Depuis sa création il y a deux ans, le mouvement NBNNNP multiplie les manifestations spectaculaires destinées à alerter le public et les autorités de santé sur la dégradation des conditions de travail des soignants, facteur majeur de celle de la qualité des soins.
Sa dernière initiative témoigne de sa volonté d’approfondir sa réflexion. Le 23 janvier dernier, deux de ses représentantes participaient à une des réunions mensuelles des Économistes Atterrés, avec pour thème l’évolution du système de santé. (...)

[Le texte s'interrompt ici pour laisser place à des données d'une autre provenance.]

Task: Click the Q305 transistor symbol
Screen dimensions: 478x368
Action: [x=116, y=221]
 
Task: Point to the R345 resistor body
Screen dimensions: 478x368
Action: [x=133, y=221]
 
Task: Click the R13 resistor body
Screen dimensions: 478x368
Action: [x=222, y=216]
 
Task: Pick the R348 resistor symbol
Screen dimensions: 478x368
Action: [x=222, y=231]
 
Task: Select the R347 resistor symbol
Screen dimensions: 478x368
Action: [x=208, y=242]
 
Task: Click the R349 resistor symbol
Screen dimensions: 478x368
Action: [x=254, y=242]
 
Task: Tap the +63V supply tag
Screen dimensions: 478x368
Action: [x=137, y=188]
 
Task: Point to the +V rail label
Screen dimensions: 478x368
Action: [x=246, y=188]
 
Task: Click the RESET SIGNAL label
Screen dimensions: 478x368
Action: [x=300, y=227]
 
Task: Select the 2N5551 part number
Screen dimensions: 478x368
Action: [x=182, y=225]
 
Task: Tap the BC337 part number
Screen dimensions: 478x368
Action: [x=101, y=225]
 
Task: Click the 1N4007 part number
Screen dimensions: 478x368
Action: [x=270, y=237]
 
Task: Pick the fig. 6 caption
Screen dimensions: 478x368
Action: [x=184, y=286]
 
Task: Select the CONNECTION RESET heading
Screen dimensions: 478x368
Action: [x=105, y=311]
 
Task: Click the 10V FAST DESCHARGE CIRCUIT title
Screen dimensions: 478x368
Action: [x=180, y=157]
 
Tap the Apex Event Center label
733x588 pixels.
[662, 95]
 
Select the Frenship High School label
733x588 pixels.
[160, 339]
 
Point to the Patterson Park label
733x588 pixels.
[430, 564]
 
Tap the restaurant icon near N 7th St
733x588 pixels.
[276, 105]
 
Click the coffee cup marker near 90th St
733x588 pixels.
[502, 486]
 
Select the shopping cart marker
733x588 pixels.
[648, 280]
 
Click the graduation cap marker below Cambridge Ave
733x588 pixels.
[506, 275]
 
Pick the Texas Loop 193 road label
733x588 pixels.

L’économiste Jean-Paul Domin, Maître de conférences à l’Université de Reims, a rappelé en préambule "que la situation actuelle est l’aboutissement d’une politique hospitalière conduite depuis une trentaine d’années". Le point de départ se situe au début des années 80, quand les dépenses de santé commencent à augmenter plus vite que le revenu national. Les pouvoirs publics croient alors qu’il est possible de freiner la tendance, voire de la stopper. Pour cela, ils donnent la priorité à la baisse des dépenses hospitalières, qui se sont accrues jusqu’à dépasser la moitié du budget total de la santé. Leur politique va alors articuler trois axes d’action. (...)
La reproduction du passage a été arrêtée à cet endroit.